Reader Don Hutton recently sent me the following via e-mail:

"Just came across this goofy gem of a story idea in AC Comic's "Armageddon Factor" #1 from 1987. The Government passes a law forcing all superheros to be registered and to work for the military. This causes something of a Civil War (tm) to break out. However it then turns out to be a plot by a bunch of green-skinned aliens who've infiltrated the government."

I've never seen The Armageddon Factor, but Don also kindly provided scans of the obscure AC comic in question, and as you can see, it closely parallels recent events in Marvel comics, specifically the Civil War and Secret Invasion epics. It looks like Armageddon Factor had two issues in 1987, then a conclusion "special" in 1990 that suggests that maybe this wasn't the most seamless production in comics history.

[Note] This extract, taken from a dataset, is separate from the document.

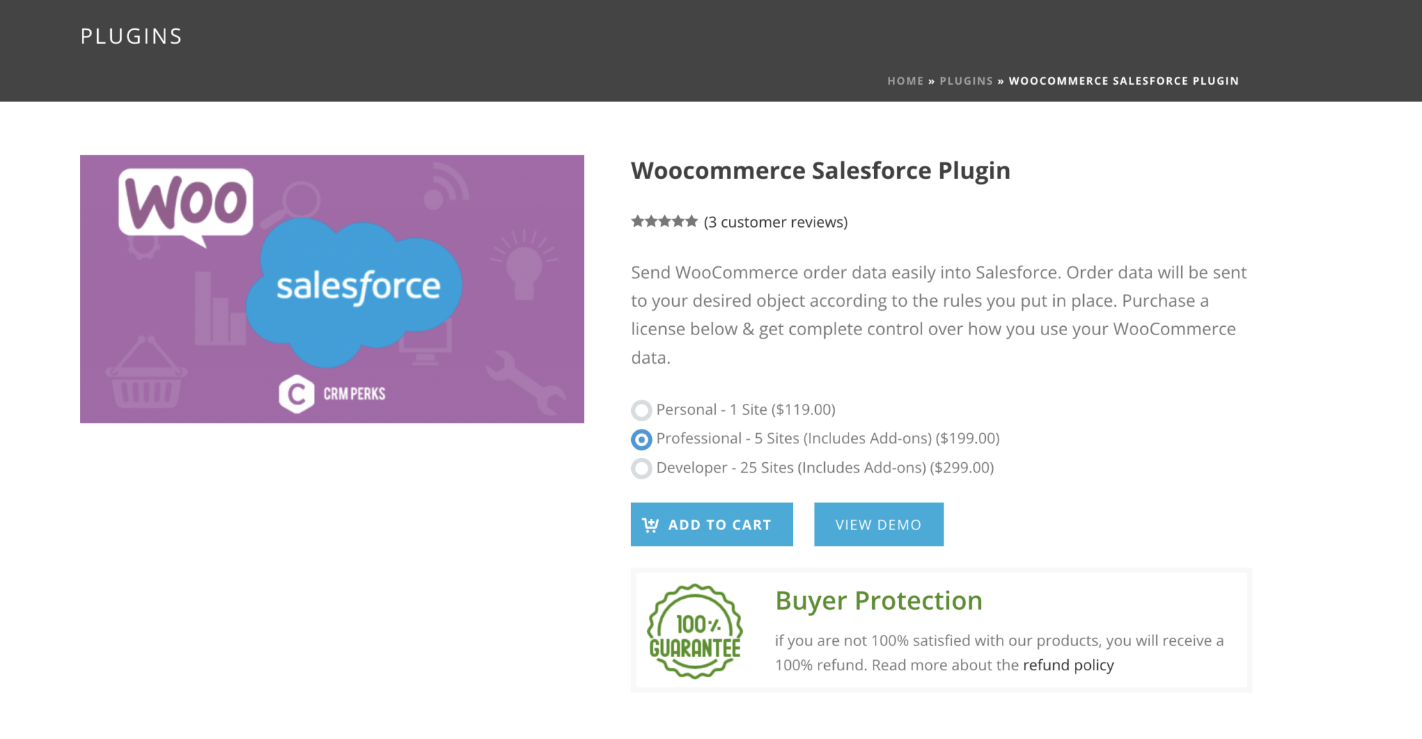
Task: Select the Professional - 5 Sites license
Action: [x=641, y=440]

So is this a total coincidence, or should we be investigating Mark Millar and Brian Bendis' back-issues for copies of the Armageddon Factor#1? It doesn't really matter. Comic book writers have been mining the past for years now and Marvel and DC have both been re-running their own greatest hits of late, so why not restage a 21-year old crossover from a whole other company? So, conspiracy...or coincidence? You decide.


Tuesday, August 26, 2008

Darth Vader Versus the Fantastic Four...Sort Of.

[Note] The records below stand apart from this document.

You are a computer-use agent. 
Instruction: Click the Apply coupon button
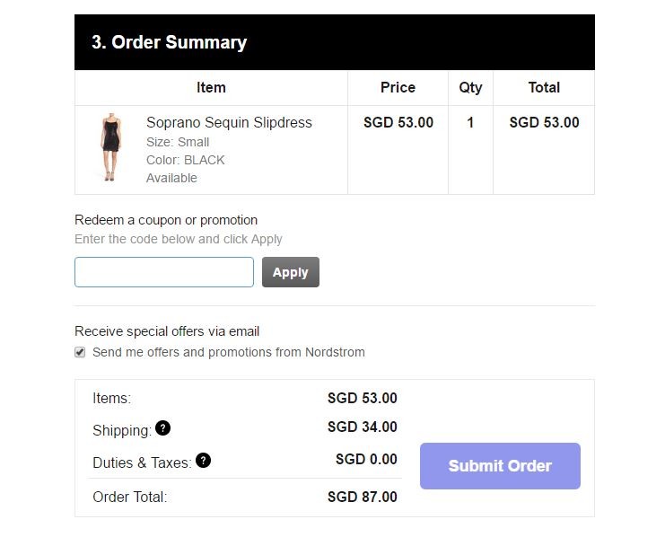[x=290, y=272]
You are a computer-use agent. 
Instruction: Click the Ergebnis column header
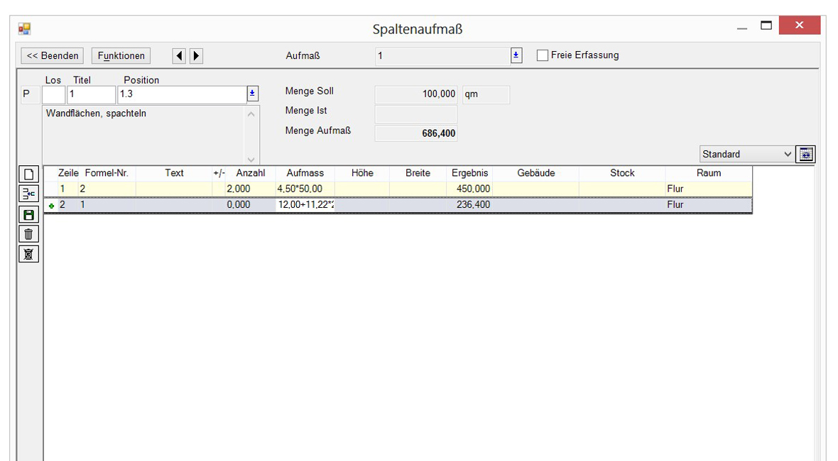[x=469, y=173]
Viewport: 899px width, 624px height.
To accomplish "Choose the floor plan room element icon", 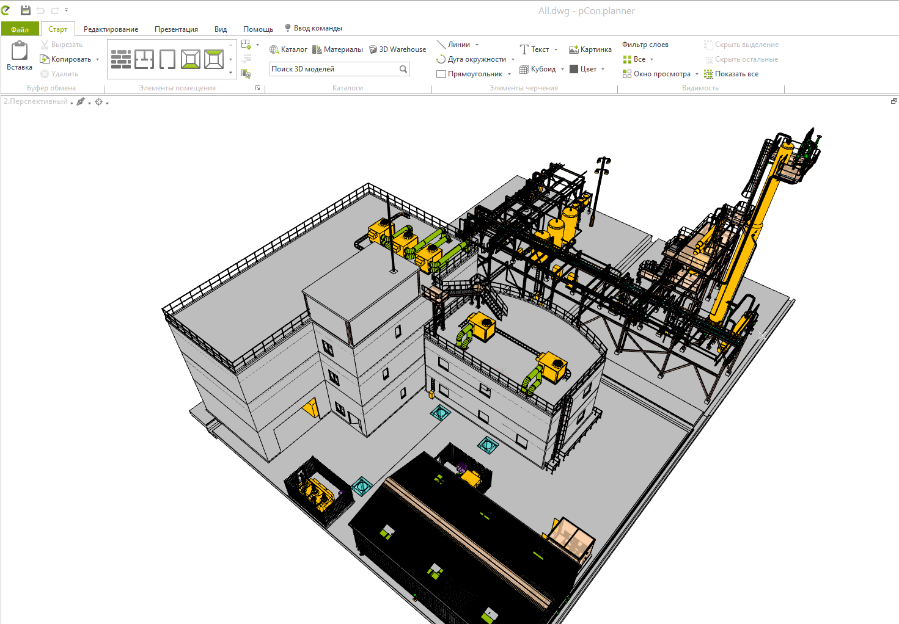I will [x=144, y=59].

Dark Horse Comics' Star Wars Tales is a treasure trove of great, offbeat back up stories set in the Star Wars Universe. I've talked about this before. Rebels struggled against the Empire before Luke and Company, and Darth Vader was out there as well, building his dread reputation. In Star Wars Tales #9, Jay Stephens introduced a strangely familiar quartet of rebels with the grouping of Falaem Onn, Grimgrim, F4-MF, and Soo Rcharrz, the ill-fated Rebel Four. Enjoy, and may the Four be with you.

"The Rebel Four"
Originally printed in Star Wars Tales #9, Sept. 2001
Script/Art by Jay Stephens

Friday, August 22, 2008

Stilt Man, Meet Burning Man

Not much to say, is there? One of your classic "separated at birth" scenarios, here. I'm too square and uptight to have ever attended a Burning Man event, but it appears to involve burning Stilt Man in effigy, so no thank you.


Tuesday, August 19, 2008

Review: Who Can Save Us Now?

When it comes to prose fiction, I've always enjoyed a good anthology. I don't have enough time to get embroiled in any huge, Tolkeinesque epics these days, but short stories are a great way to sample new authors and see how they respond to a shared writing challenge. I've enjoyed many a science fiction anthology, several horror anthologies, and even a few with just ordinary people doing normal stuff in my reading career, and I've found that while none are perfect, it is generally hard for an editor to make a really bad anthology. Who Can Save Us Now? is one of the good ones.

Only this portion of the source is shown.